Je suis sorti des waters et j’ai attendu un instant que ça passe… Ça s’est tassé. J’ai sorti le chargeur du revolver et j’ai regardé : il ne restait que deux bastos sur neuf ! Je lui avais fait la bonne mesure…
Pourvu qu’on n’ait pas perçu le potin des détonations ! Heureusement, les WC se trouvaient au fond de l’immeuble et la radio marchait dans les appartements. J’entendais trépider un orchestre amerlock.
C’était rassurant… J’ai encore attendu, mais rien ne se produisait. Il ne me restait plus qu’à prendre mes cliques et mes claques ! Je venais de bousiller la filière… Maintenant, il faudrait tout reprendre par le commencement et je ne m’en sentais pas le courage… J’en avais franchement marre ; j’étais mou et flottant comme lorsqu’on a mariné trop longtemps dans un bain chaud…
Que le père Bertrand aille se faire aimer par les Grecs !
Après tout, il me pelait l’haricot avec ses patins contre Carmoni !
Je pouvais utiliser sa tire pour calter sous d’autres cieux… J’avais un peu de fric… Rien ne m’empêchait de gagner Le Havre, par exemple, d’y fourguer la voiturette et de chercher un embarquement clandé à bord d’un rafiot quelconque…

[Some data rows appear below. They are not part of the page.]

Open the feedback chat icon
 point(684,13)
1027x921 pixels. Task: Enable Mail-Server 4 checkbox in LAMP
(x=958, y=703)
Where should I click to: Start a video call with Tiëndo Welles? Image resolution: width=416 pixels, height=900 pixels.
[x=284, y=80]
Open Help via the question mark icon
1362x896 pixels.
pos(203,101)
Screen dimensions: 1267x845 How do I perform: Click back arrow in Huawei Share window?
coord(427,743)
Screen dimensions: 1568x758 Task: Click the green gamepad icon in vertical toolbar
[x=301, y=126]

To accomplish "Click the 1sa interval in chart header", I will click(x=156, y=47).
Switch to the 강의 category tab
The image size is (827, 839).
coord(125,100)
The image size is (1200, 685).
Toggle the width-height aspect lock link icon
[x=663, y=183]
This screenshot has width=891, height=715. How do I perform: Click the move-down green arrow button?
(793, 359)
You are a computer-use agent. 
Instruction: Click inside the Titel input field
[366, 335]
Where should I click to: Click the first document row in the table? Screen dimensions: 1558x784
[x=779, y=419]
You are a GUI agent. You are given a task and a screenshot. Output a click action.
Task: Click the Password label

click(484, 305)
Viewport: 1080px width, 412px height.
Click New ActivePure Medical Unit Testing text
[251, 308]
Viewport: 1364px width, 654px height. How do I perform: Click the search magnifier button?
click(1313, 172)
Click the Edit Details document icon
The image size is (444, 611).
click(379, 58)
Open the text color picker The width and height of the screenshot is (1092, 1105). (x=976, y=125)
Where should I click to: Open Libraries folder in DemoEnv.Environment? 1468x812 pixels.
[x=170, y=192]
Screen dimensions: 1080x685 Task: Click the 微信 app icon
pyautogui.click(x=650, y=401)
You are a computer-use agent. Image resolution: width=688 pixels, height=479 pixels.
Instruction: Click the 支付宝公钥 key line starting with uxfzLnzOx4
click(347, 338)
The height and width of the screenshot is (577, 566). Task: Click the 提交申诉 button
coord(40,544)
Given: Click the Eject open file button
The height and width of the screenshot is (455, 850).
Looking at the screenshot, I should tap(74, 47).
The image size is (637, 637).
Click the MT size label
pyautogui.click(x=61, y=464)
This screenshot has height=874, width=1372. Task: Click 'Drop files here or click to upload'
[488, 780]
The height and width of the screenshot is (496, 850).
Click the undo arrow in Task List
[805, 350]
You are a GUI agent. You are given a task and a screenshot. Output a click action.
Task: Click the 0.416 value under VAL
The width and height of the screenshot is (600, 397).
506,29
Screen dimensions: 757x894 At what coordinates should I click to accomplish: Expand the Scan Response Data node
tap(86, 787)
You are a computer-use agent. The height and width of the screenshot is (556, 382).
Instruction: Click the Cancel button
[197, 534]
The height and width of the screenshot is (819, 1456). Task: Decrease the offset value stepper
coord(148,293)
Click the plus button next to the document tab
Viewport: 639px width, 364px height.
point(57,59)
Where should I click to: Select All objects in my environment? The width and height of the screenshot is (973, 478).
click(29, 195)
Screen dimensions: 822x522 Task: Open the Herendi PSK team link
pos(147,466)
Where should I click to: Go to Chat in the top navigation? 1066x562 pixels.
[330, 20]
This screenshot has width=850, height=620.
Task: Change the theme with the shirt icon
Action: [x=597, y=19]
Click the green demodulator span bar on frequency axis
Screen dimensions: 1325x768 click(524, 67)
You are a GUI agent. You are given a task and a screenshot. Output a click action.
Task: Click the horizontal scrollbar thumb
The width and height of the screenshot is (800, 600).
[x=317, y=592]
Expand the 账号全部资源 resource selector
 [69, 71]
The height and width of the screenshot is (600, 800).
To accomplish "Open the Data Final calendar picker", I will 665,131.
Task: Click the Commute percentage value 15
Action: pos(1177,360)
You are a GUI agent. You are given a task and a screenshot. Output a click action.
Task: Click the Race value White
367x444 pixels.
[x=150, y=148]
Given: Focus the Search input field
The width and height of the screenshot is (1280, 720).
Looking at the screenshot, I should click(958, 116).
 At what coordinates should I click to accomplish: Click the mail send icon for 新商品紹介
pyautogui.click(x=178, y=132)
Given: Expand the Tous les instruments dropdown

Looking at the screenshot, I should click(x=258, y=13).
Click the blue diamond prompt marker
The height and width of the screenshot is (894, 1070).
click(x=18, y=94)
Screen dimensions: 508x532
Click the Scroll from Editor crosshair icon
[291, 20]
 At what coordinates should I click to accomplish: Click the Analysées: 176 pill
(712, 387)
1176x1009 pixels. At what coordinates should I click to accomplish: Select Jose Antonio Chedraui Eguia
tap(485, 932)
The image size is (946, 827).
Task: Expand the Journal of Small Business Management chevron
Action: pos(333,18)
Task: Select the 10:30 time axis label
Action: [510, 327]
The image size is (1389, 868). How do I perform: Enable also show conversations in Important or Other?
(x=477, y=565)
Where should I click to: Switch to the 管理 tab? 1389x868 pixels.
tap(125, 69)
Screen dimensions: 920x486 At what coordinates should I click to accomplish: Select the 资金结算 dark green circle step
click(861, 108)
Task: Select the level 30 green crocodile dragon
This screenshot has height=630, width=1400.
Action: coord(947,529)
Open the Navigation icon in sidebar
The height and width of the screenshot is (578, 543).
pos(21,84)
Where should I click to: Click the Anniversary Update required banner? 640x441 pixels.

On m’avait dit que, moyennant cinq cents tickets, il y a des commandants de petits barlus qui chargent des gars sans passeports ! Ce serait duraille de trouver la combine, mais je comptais sur mon pifomètre pour arriver à mes fins !
Oui, c’était décidé, je foutais le camp !
Avant de me trisser, je pouvais « faire » la caisse de Gérard. Il n’aurait plus besoin d’artiche… Ce serait toujours ça de pris…
J’ai gagné le comptoir et tiré le tiroir. Mais je l’ai tiré trop brutalement, et il s’est sorti complètement de sa glissière… Dedans il n’y avait qu’une dizaine de billets et de la mornifle.
J’ai enfouillé les talbins… En me baissant pour ramasser quelques piastres qui s’étaient échappées du tiroir, j’ai aperçu quelque chose de blanc au fond du trou laissé par le retrait de la boîte à fric.
J’ai allongé la paluche et j’ai saisi un objet dur et lisse de forme bizarre. Je ne pouvais pas l’identifier car il faisait sombre.
J’ai tiré… C’était un téléphone blanc… Il ne comportait pas de cadran… En l’amenant à moi j’ai vu qu’il était pourvu d’un fil… Donc il était branché sur quelque chose…
En tout cas, il n’avait rien à voir avec le réseau des P.T.T. Ça m’avait tout l’air d’être un bignou intérieur.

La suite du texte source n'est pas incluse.